Parts of the exercise ::
A. List every person named in the Newcastle commentary, in order of first appearance.
B. Return the portion of the Newcastle commentary starting at "Mr & Mrs Average" and ending at "is on Hughton.", character for character.

Ashley may feel that they should resume their place at the higher echelons of the league but times have long since changed from the heady days of title challenges. The main reason is the lack of investment in the team. I know Ashley has spent £300million since buying the club (including the cost price) and he the right to do what he wants but much of this was wasted on poor players and a big fat payoff to big fat Sam Allardyce.

This summer they spent around £6million and that’s being generous as a third of that was just to loan Ben Arfa. Considering how small the squad was to begin with, to currently be 11th despite a poor run of form isn’t to be sniffed at. A promoted side should be looking at staying up first and foremost. Who knows what changing manager now will have.

Mr & Mrs Average

In fairness, despite the difficulty in doing so, judgement has to be reserved until the next manager is named. If Newcastle end up with say Martin O’Neill (unlikely) or Martin Jol (expensive but maybe) then you could argue that a good decision may have been made, however harsh it is on Hughton.

Data extract ::
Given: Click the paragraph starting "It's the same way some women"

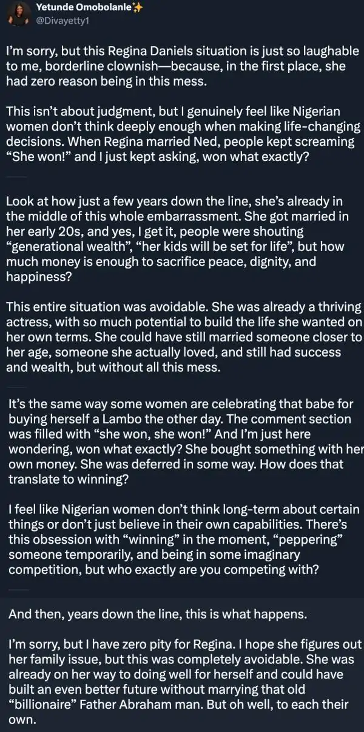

The replies ::
A. Ashley, Sam Allardyce, Ben Arfa, Martin O'Neill, Martin Jol, Hughton

B.
Mr & Mrs Average

In fairness, despite the difficulty in doing so, judgement has to be reserved until the next manager is named. If Newcastle end up with say Martin O’Neill (unlikely) or Martin Jol (expensive but maybe) then you could argue that a good decision may have been made, however harsh it is on Hughton.